LIFE ON THE OTHER SIDE.

Taken as a whole, it is not subversive of the general belief. It supplements and simplifies it. It would be possible for a man to continue in his present religion and yet to accept all our conclusions. It makes us understand that our fate hereafter does indeed depend upon the degree of spirituality, which largely means unselfishness, which we cultivate here.

When we pass over we continue to use our natural faculties and are quite unchanged either in general appearance, in character, or in knowledge. The life is much as it is here, but in all ways happier and brighter among more pleasant surroundings. They are not shadowy beings, but very real and solid, adjusted to their own environment as we are to ours.

They have work and they have play as we have, but the work is that which is congenial. They tell us of houses, even as the Christ speaks of mansions, and they describe lovely scenery, flowers, art, drama, music, and science.

They learn and progress even as we do. There are darker lower spheres for the undeveloped, but everything, high or low, is moving upwards, sphere above sphere, a gradual evolution of the soul corresponding with that of the body. This is not a contradiction of old ideas. It is rather a hardening and a defining. It is true that there is none of that crude infernal or celestial conception, but the general idea of higher and lower is always there in a reasonable form. The spirit makes its own environment.

THE SPIRITS AND GOD.

When the world has learned this new revelation, and when every church has been constrained to adopt these facts, then they will have so much common ground that it will tend to unite them. They will learn that forms and dogmas are secondary things, but that the essential is spiritual development by whatever means it is attained.

What do the spirits say about God? They say that He is so infinitely above them that they can no more form a conception of Him than we can. If a man went one rung up a ladder he would know no more about the sun than the man upon the ground. When we question them about the Christ He becomes a very real person. They will not discuss His degree of divinity save to say that He is nearer God than they, but they speak of Him with deep reverence.

They take the view, however, that God has sent many teachers into the world, according to the varying needs of mankind, and that the message of each has been of value. God does not make mistakes, or do things which have no object.

REVEALING THE UNKNOWN.

Descending from these high subjects we have our human consolation in piercing the veil. It is the unknown which is terrible. Death loses all its fears when we are aware that we are eagerly expected by loved ones upon the other side, and that we shall carry on upon more or less familiar lines.

I do not think that any experienced Spiritualist could possibly fear death. We know that there are lower forces, but we know also that if we have, in spite of all our human frailties, tried to lead decent lives, our future is secure, be our beliefs what they may. Compare such a philosophy with any of those creeds which claim that they alone hold the keys of heaven, and judge which is the higher or more likely to be true.

Apart from our knowledge of spirit entities outside ourselves we have to remember that we are ourselves at the present moment spirits, although our powers as such are clogged by our material bodies.
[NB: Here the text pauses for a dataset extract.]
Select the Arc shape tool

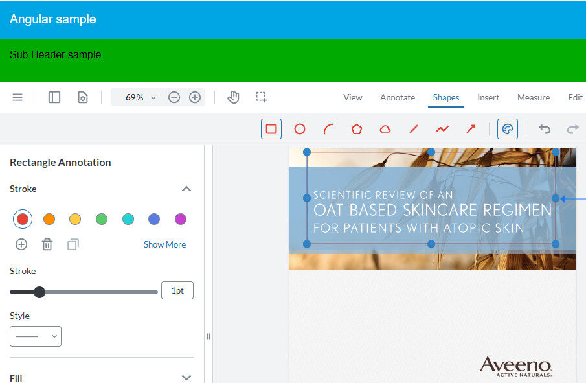(328, 129)
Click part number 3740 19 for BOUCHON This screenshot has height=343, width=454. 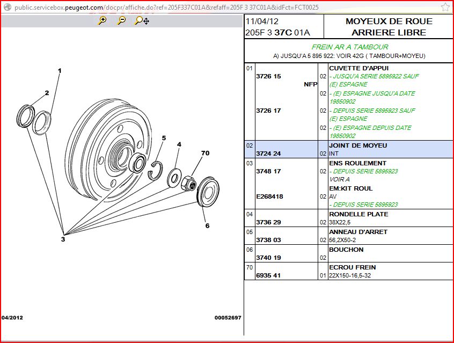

These powers, how- ever, may he developed, and a know- ledge of this may open up in the future many new avenues of advance. Thus psychometry would seem to be an individual gift, and by it we may gain much information. It may, for example, be used in the diagnosis of disease, and also in the detection of crime.

Speaking generally, however, we may say that this spirit revelation is not intended to be used for worldly and utilitarian purposes, but that its real object is a consolatory and religious one. As such it is so import- ant that the line of cleavage between the dark ages of mankind and the time of real knowledge dates from the time of the first systematic communications between the two spheres of life.